Высоко в светлеющих небесах плывут над долиной, над грядами светлые утренние облачка. Вдруг между двумя из них что-то вспыхивает, как будто искорка зажглась в тропической синеве. Это старый королевский гриф кружит там наверху, кружит так высоко, что с земли его только тогда и увидишь, когда луч восходящего солнца осветит белое брюшко и грудь и широкие подкрылья. В его царстве уже полный день, и он видит на десятки километров вокруг, что происходит внизу, в переплетении голубых горных цепей между истоками трех рек.
Здесь, в предгорьях Западных Анд, рождаются Сину, Сан-Хорхе и Тараса. Вначале быстрые, прозрачные, с зеленым стеклом глубоких заводей между вереницами белопенных порогов. Веселые, буйные молодые реки — они еще успеют стать бурыми, широкими, степенными в своем долгом извилистом странствии через саванны Северной Колумбии к Карибскому морю. Только Сину сама доходит до моря; Сан-Хорхе вливается в Магдалену, а Тараса — в Кауку, тоже приток Магдалены. Но так далеко даже гриф не видит.

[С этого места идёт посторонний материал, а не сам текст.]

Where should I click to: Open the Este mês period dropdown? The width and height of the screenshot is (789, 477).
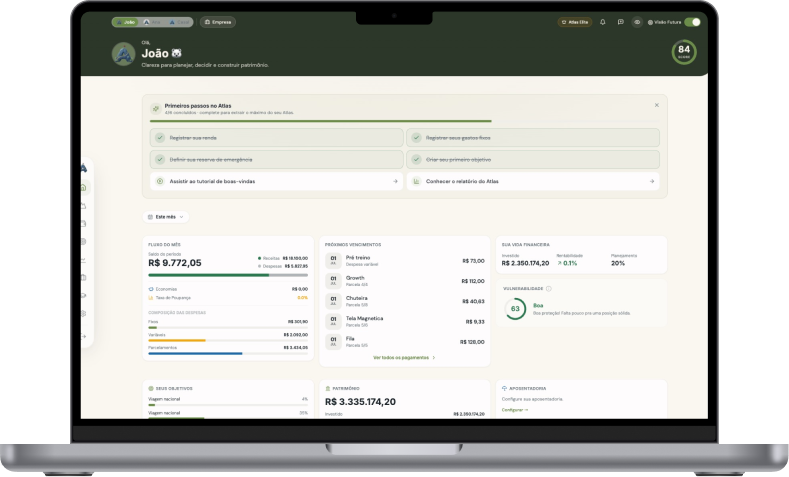click(x=166, y=217)
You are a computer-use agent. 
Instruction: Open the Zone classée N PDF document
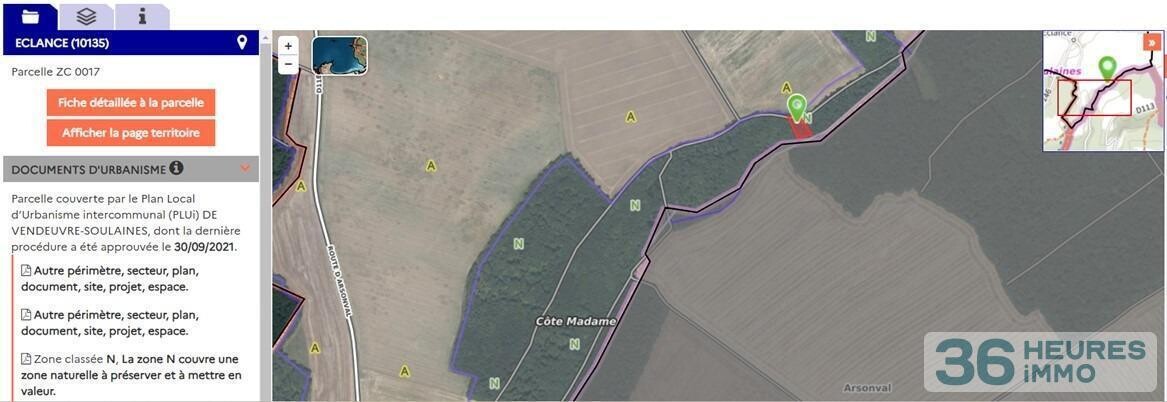point(131,375)
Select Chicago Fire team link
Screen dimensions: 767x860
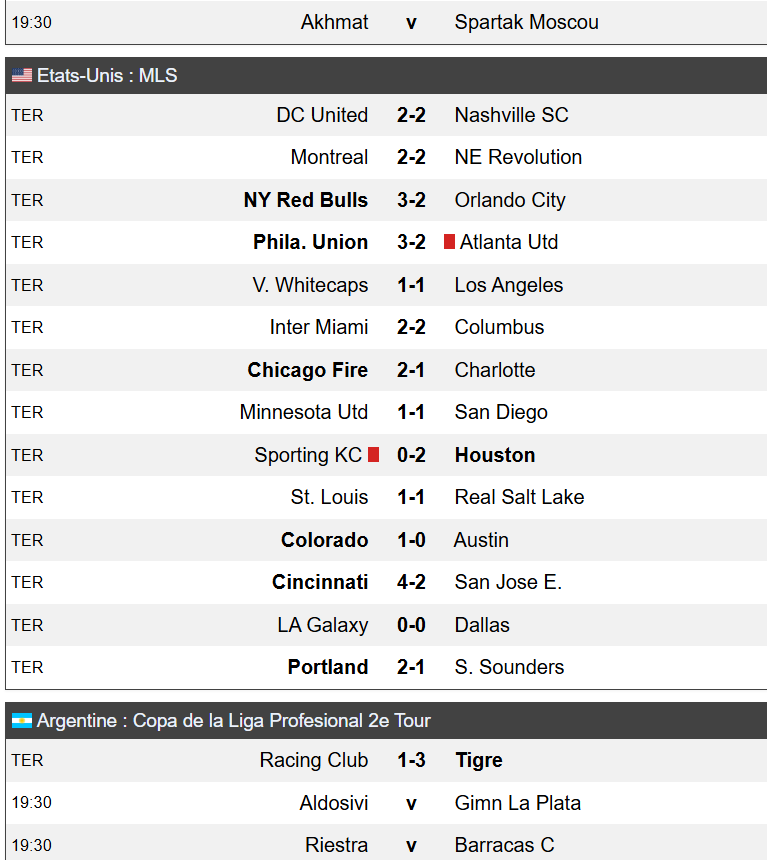(307, 370)
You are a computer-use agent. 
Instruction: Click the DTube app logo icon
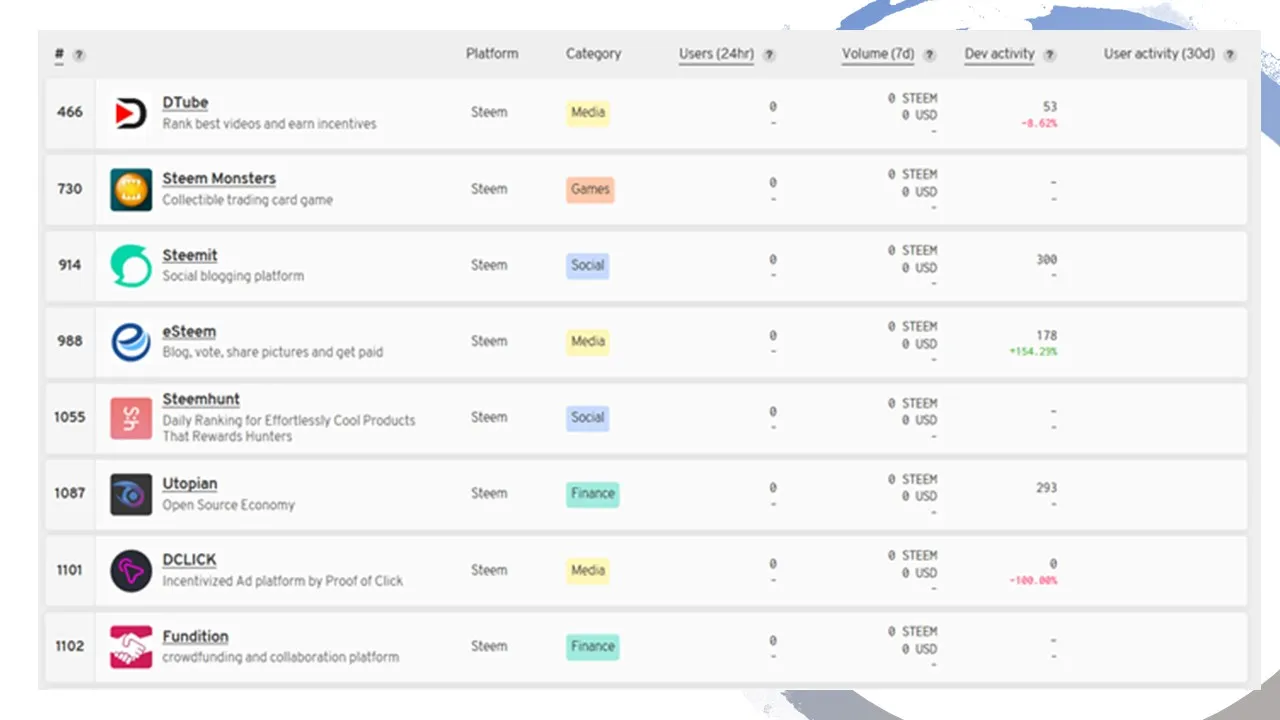(131, 113)
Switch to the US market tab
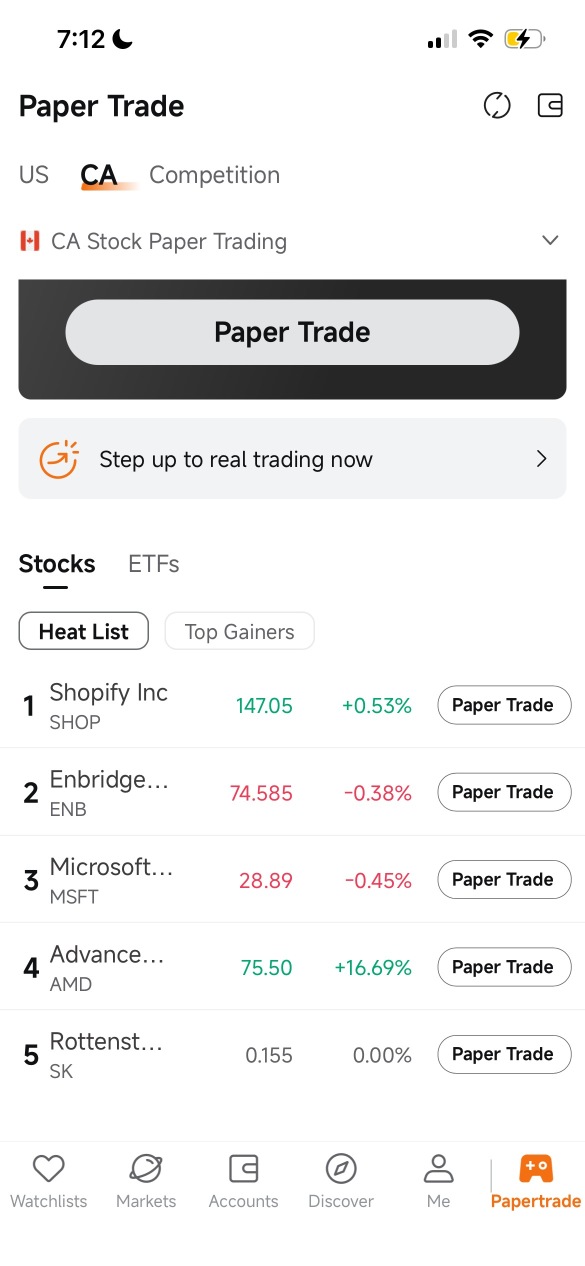The height and width of the screenshot is (1266, 585). [x=34, y=175]
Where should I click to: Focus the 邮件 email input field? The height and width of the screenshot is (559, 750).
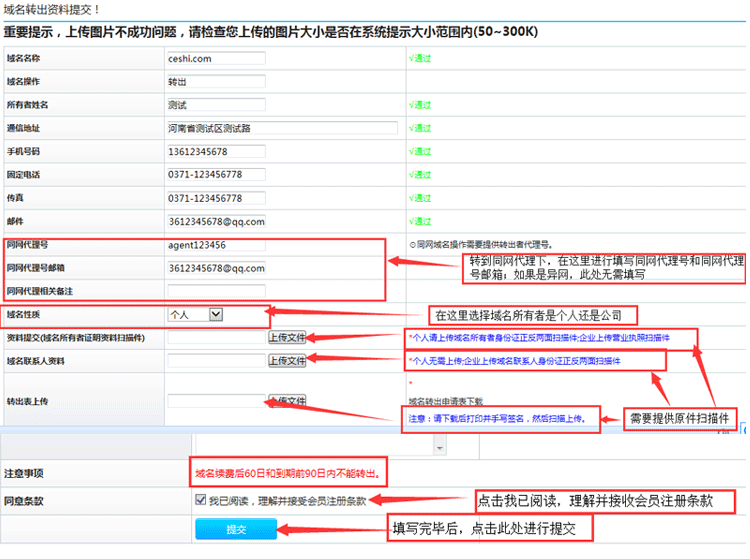click(x=216, y=221)
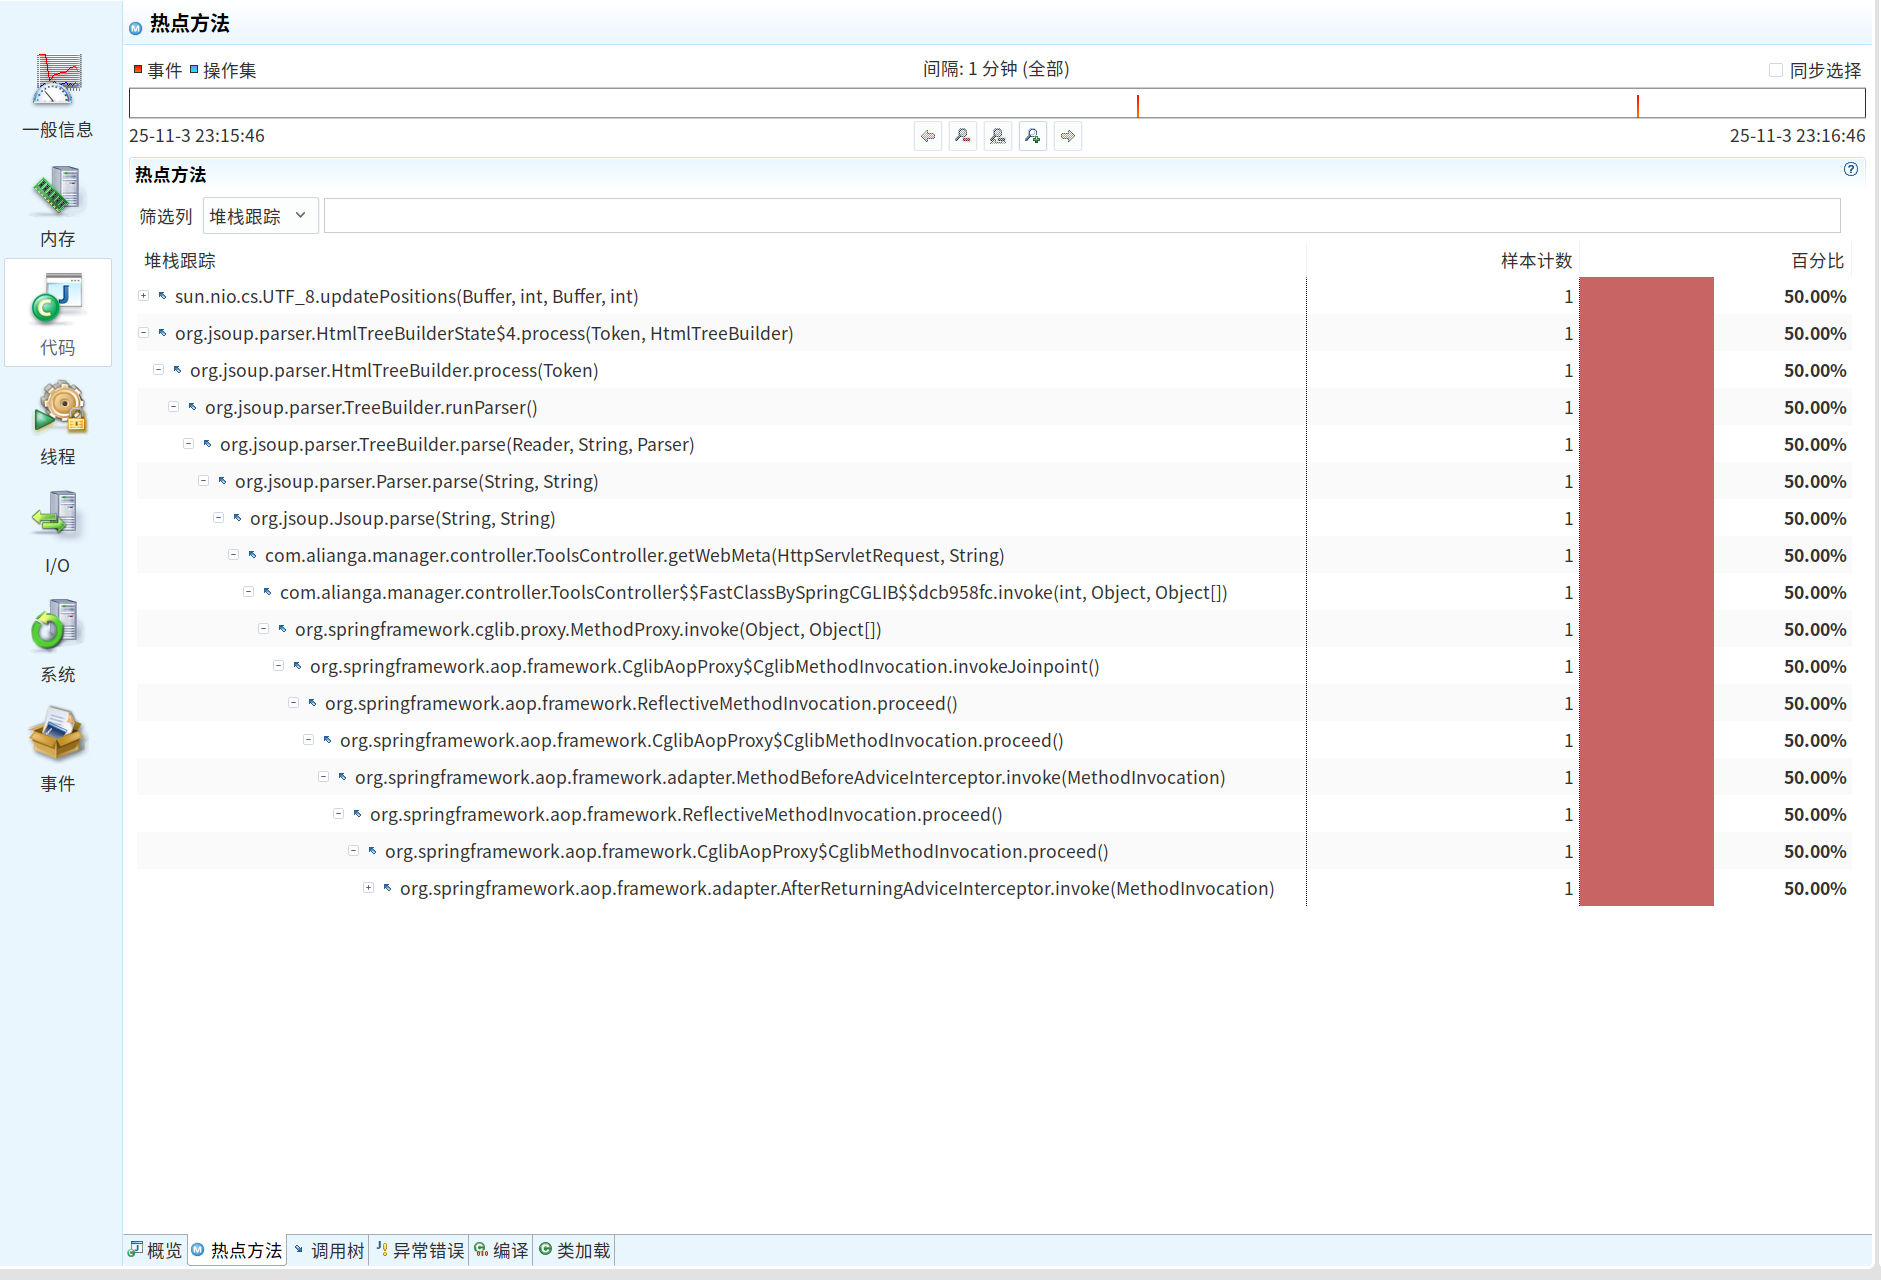The image size is (1881, 1280).
Task: Switch to the 概览 overview tab
Action: (156, 1250)
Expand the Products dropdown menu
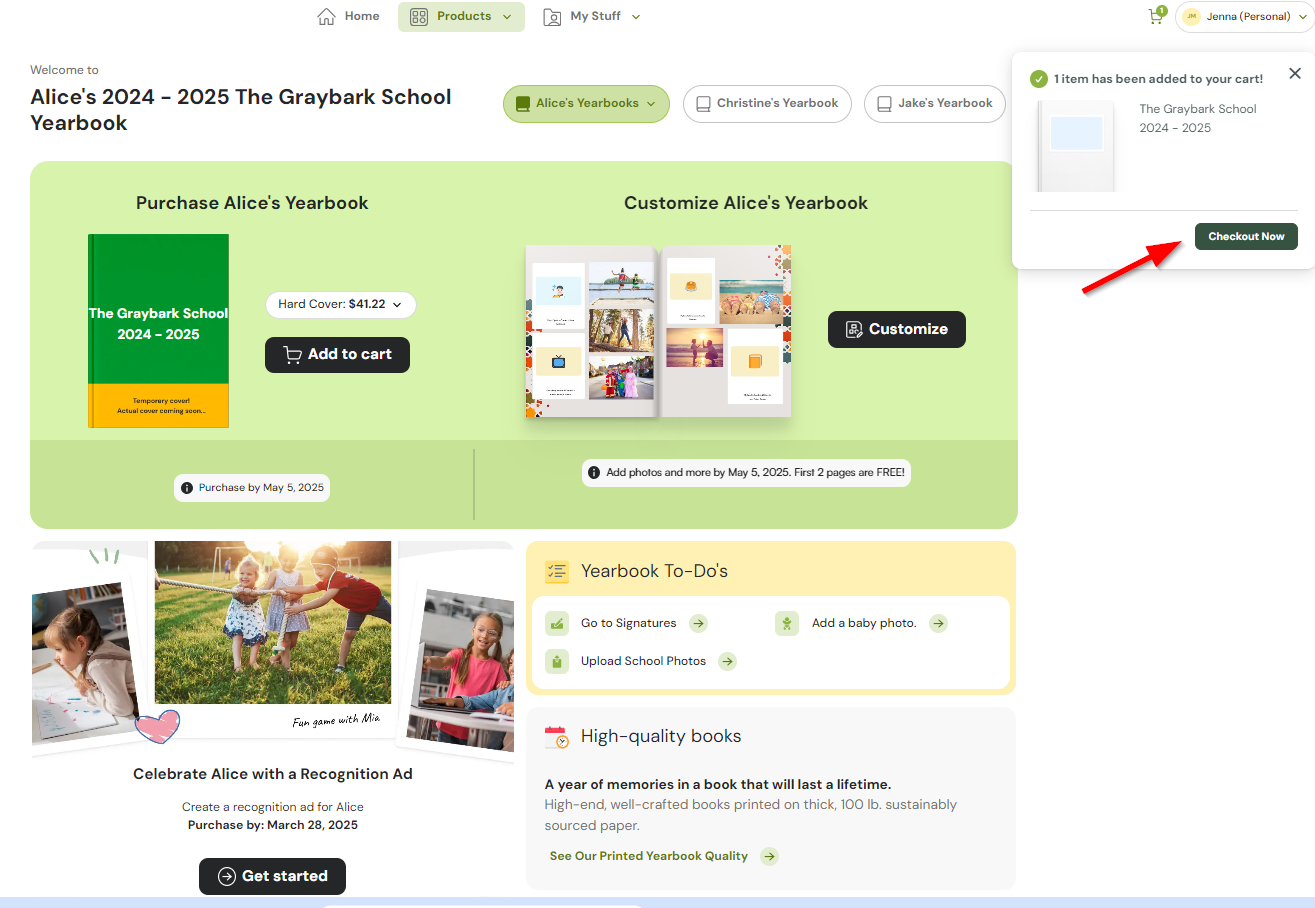Image resolution: width=1315 pixels, height=908 pixels. click(x=461, y=17)
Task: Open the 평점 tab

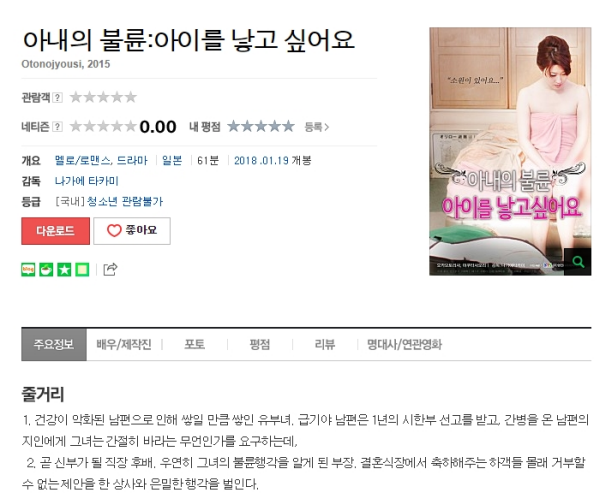Action: 259,344
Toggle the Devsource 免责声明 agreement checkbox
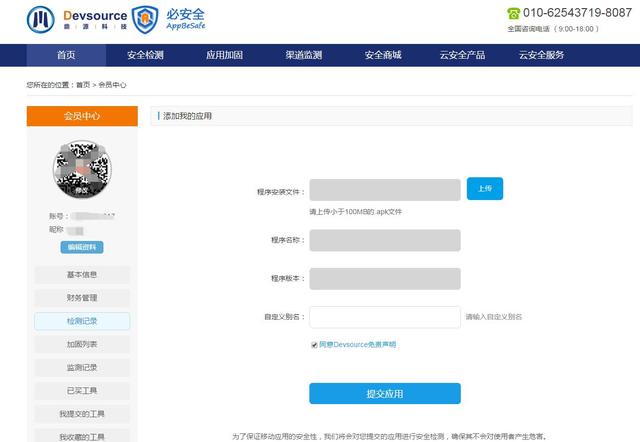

Зато ему, несомненно, виден широкий полукруг смуглых мужчин и женщин, тихо сидящих на просторной расчистке под крутой горой. Все лица обращены к большой свайной хижине. Все молчат, все напряженно ждут. Это не то спокойное, терпеливое ожидание, которое я про себя называю «каменное терпение». Одно дело ждать, когда сварится мясо, или рыба схватит наживку, или олень подойдет на выстрел. Сейчас совсем другое дело, другое ожидание, настолько напряженное, что им насыщен самый воздух, что его слышно сквозь тишину, которую оттеняет звонкий хор кузнечиков и цикад. Честное слово, мои уши воспринимают его не менее явственно, чем глаза — гордый орлиный профиль сидящего рядом со мной Я-диби.
Многие из собравшихся здесь энгвера пришли издалека, совершив до трех дневных переходов. Десятки километров пройдено по узким, извилистым лесным тропам, форсированы реки и горные гряды. И это лишь завершающее звено в цепи приготовлений. Прежде чем выйти в путь, они восемь дней (восемь — священное, могущественное число) постились и проходили очищение.
Купались в быстрых, прозрачных горных ручьях, окатывали себя водой, в которой на медленном огне кипятились особые растения, ночами сидели в дыму священных курений. Воздерживались от табака, мяса, рыбы, кукурузного пива, пряностей и соли; все дни поста ели только жареную молотую кукурузу пукура, да и то ровно столько, сколько нужно для поддержания сил. Не убивали даже комара, не касались ничего мертвого или кровавого, не произносили грубых и бранных слов, не помышляли ни о чем дурном или злом. И все это ради мгновения, которое скоро, вот-вот наступит.
Миг — и горный лес над расчисткой уже купается в ярком утреннем свете: солнце дошло туда. Раздается пронзительный крик ястреба гуако, тараторят амазонские попугаи, перепархивая попарно с дерева на дерево, высоко над расчисткой летят к горе два красочных ара. Вдалеке раскатывается трубный голос Пенелопы. И сквозь все эти резкие, дикие звуки пробивается нежный, мелодичный голосок маленького серого тропического крапивника, как будто ручей журчит между шершавыми, грубыми камнями.
А первые лучи солнца уже коснулись конусовидной крыши… сбегают вниз по скату… заглянули под стреху… В ту самую минуту, когда они достигают верхней ступени приступки, на ней появляется женщина. Она одета в короткую набедренную повязку из белой лубяной материи. На спине — корзина, висящая на лубяной ленте, обвязанной вокруг лба; из-под ленты с двух сторон на тонкое смуглое лицо блестящими иссиня-черными волнами спадают волосы. С мягкой шеи в ложбинку между крепкими полными грудями опускаются ожерелья из семян, черные с темно-красным и жемчужно-серые. Другие ожерелья набраны из квадратиков благоухающей бальзамной коры, квадратики коричневые, чуть темнее кожи, на которой лежат.